> _Exercise_
Copy each of the items below word for word, leaving nothing out.

[Stored items]
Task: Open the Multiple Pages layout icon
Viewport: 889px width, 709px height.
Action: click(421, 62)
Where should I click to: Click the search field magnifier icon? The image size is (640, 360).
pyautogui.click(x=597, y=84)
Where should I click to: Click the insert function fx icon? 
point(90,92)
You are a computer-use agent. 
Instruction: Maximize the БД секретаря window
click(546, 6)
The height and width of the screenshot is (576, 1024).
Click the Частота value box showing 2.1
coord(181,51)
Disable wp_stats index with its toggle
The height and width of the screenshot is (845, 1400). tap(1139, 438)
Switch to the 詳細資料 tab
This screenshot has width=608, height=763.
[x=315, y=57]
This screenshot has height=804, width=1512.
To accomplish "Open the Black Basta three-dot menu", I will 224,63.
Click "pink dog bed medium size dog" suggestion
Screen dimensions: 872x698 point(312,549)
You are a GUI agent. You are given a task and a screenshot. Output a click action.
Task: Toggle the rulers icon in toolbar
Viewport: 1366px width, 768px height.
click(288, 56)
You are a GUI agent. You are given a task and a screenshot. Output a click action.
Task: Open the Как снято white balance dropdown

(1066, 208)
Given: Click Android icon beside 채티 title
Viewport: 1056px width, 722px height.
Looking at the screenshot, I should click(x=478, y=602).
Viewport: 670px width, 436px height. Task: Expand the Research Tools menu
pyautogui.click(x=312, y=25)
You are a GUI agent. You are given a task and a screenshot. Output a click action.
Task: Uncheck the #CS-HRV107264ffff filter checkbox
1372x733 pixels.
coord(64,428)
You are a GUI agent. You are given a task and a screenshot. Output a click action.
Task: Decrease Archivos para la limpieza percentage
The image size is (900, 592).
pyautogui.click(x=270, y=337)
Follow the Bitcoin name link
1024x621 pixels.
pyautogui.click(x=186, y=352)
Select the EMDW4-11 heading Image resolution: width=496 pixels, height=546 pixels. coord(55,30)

> _Task solution_
Task: Open the Multiple Pages layout icon
Viewport: 889px width, 709px height.
Action: click(421, 62)
Where should I click to: Click the search field magnifier icon? The image size is (640, 360).
pyautogui.click(x=597, y=84)
Where should I click to: Click the insert function fx icon? 
point(90,92)
You are a computer-use agent. 
Instruction: Maximize the БД секретаря window
click(546, 6)
The height and width of the screenshot is (576, 1024).
Click the Частота value box showing 2.1
coord(181,51)
Disable wp_stats index with its toggle
The height and width of the screenshot is (845, 1400). tap(1139, 438)
Switch to the 詳細資料 tab
This screenshot has width=608, height=763.
[x=315, y=57]
This screenshot has height=804, width=1512.
To accomplish "Open the Black Basta three-dot menu", I will 224,63.
Click "pink dog bed medium size dog" suggestion
Screen dimensions: 872x698 point(312,549)
You are a GUI agent. You are given a task and a screenshot. Output a click action.
Task: Toggle the rulers icon in toolbar
Viewport: 1366px width, 768px height.
click(288, 56)
You are a GUI agent. You are given a task and a screenshot. Output a click action.
Task: Open the Как снято white balance dropdown

(1066, 208)
Given: Click Android icon beside 채티 title
Viewport: 1056px width, 722px height.
Looking at the screenshot, I should click(x=478, y=602).
Viewport: 670px width, 436px height. Task: Expand the Research Tools menu
pyautogui.click(x=312, y=25)
You are a GUI agent. You are given a task and a screenshot. Output a click action.
Task: Uncheck the #CS-HRV107264ffff filter checkbox
1372x733 pixels.
coord(64,428)
You are a GUI agent. You are given a task and a screenshot. Output a click action.
Task: Decrease Archivos para la limpieza percentage
The image size is (900, 592).
pyautogui.click(x=270, y=337)
Follow the Bitcoin name link
1024x621 pixels.
pyautogui.click(x=186, y=352)
Select the EMDW4-11 heading Image resolution: width=496 pixels, height=546 pixels. coord(55,30)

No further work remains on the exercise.